I’ve heard that Food Chain Magnate by Jeroen Doumen and Joris Wiersinga is an unforgiving game where early missteps can hinder your path to fast food franchise greatness. Well, I got the chance to play it today, and, wow, they were not kidding.
There are plenty of impactful early game decisions in this game of greasy spoon franchise entrepreneurship. You start off as the CEO of your own fast food restaurant with only one action at your disposal. You can hire one of the eight basic employee cards that range from errand boys who collect drinks from distributors to Management Trainees that allow you to play more employees per turn.
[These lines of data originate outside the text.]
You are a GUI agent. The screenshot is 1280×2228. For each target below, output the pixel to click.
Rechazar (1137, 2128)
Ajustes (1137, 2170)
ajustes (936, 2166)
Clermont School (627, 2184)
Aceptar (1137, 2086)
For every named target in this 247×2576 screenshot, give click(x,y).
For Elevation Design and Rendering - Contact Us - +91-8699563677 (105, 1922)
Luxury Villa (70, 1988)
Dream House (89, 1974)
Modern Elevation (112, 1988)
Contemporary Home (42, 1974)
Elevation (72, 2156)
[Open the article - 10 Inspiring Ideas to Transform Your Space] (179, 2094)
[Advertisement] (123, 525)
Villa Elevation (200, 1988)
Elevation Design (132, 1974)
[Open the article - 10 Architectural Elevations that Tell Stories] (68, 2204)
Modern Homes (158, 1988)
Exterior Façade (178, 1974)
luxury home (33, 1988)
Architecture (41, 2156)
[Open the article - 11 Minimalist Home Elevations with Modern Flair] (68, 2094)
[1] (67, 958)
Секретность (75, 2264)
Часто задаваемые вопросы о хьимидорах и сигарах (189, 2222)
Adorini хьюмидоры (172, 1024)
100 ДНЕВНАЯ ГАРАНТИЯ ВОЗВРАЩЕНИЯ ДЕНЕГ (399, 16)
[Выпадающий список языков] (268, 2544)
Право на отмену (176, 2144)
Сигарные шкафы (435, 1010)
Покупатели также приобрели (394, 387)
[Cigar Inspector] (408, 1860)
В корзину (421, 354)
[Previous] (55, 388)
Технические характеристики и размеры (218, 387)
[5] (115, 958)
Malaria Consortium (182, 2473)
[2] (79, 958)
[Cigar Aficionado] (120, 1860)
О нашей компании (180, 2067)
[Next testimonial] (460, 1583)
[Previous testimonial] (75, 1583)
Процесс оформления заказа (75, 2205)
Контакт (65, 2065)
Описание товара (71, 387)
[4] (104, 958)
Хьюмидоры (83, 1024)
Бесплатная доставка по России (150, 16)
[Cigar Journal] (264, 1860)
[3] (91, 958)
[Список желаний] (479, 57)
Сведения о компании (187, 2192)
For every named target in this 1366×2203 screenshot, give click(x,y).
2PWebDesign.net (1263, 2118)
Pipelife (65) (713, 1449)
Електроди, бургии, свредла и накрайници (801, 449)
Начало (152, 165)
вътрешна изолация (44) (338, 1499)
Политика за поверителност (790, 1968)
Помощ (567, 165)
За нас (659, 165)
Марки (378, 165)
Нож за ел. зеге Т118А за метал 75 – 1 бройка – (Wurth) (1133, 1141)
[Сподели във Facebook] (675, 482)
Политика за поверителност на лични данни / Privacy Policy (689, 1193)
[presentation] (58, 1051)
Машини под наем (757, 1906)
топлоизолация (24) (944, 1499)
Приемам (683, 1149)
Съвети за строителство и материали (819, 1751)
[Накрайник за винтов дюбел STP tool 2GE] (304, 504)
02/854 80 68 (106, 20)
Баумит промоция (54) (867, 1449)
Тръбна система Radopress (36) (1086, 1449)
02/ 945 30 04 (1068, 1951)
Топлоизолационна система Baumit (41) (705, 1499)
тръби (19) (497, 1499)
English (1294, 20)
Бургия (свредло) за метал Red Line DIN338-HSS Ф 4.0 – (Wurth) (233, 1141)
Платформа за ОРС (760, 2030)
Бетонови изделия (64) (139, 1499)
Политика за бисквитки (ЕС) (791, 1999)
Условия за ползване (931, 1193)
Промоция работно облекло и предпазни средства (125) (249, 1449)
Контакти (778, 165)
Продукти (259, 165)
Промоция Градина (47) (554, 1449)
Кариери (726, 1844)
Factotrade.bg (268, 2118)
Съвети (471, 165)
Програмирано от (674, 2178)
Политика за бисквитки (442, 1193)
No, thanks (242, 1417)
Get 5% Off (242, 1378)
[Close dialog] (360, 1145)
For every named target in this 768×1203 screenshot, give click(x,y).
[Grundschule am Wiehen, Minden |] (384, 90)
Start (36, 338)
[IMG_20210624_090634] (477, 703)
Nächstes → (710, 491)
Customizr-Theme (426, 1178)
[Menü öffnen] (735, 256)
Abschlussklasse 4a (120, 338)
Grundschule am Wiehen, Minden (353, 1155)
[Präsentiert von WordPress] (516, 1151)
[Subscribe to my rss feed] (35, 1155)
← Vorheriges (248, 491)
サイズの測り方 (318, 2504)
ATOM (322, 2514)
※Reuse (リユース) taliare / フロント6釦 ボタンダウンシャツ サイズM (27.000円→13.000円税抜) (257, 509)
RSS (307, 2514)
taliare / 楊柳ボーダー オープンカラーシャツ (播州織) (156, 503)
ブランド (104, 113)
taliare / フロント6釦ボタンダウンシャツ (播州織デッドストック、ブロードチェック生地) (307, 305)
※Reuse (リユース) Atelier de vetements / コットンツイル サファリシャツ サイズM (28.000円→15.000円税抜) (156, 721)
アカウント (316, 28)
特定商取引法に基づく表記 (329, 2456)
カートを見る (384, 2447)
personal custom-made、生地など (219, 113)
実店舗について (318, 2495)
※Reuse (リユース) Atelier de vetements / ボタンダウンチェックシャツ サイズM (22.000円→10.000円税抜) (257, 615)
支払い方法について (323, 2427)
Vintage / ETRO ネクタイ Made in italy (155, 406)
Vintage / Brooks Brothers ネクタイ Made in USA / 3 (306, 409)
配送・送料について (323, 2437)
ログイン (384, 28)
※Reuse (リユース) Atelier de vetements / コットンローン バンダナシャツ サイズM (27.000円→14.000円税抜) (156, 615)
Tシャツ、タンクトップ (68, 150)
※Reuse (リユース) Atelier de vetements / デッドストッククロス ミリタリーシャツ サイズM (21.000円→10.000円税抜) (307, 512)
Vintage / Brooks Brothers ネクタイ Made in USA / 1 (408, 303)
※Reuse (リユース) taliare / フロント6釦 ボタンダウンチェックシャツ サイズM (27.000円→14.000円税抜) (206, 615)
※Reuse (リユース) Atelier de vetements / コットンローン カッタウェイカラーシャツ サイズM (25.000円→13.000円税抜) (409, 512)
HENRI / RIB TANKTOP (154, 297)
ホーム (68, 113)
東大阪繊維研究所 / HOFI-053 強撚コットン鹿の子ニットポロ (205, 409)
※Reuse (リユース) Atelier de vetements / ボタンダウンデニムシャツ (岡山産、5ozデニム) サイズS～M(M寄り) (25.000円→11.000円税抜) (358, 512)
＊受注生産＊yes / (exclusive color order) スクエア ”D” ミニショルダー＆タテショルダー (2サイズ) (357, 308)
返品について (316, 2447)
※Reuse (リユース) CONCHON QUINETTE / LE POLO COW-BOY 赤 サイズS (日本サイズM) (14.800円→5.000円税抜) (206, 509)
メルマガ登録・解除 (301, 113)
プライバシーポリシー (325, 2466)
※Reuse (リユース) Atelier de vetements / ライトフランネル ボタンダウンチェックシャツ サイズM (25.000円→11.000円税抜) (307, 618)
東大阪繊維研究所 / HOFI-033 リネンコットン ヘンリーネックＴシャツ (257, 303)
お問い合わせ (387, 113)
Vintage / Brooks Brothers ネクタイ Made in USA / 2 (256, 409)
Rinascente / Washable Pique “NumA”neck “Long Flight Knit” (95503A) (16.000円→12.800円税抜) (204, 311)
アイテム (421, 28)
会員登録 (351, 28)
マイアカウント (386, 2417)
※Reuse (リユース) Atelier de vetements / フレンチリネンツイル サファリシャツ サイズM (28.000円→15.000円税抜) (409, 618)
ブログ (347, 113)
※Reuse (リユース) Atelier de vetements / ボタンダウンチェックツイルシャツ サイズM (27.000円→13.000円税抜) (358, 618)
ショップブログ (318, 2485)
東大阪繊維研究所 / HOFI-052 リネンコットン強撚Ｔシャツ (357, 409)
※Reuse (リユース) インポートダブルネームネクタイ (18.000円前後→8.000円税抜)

Initially, this apparent smorgasbord of employees seems overwhelming. Should you hire a Marketing Trainee that’ll allow you to place a billboard, which in turn will persuade locals to crave a certain food item? Or do you hire a Trainer to upgrade an employee, keeping them out of play for a round? Keep in mind that the first player to place a billboard earns a Milestone that grants them the bonus of not having to pay for any future marketeers they hire and play. Oh, and that billboard you are placing? It’s no longer a temporary ad campaign good only for a few turns, but a permanent ad that will last for the rest of the game, perpetually inspiring fast food cravings to adjacent homes. First to train a worker? That Milestone gets you an ongoing $15 discount on salaries. Not exactly chump change since most trained workers cost $5 to play. So who do you hire first? Tough choice? Definitely. These Milestones are powerful and can really decide whether your fast food franchise can gain enough momentum to outpace your opponent.
And while I am sure die-hard Food Chain Magnate players have already mathed-out which opening moves are optimal, as a new player, I enjoyed the challenge of deciding which workers to hire during those crucial first rounds. After that initial hiring surge, the game ramped up rather quickly and my opponent’s franchise gained momentum. I spent the rest of the game trying to catch up while my opponent raked in the cash. Halfway through, I felt like the outcome had been decided in the first few rounds. Inexperienced players can get steamrolled and, in rare cases, even knocked out of the game, which might turn off new players and players who don’t enjoy a sink-or-swim approach to board games.
Make no mistake, like the honed edge of a butcher knife, this game is sharp, hard, and likely to cut you if you are careless. I’m already craving seconds.
Have you played Food Chain Magnate? What’s your favorite opening hire?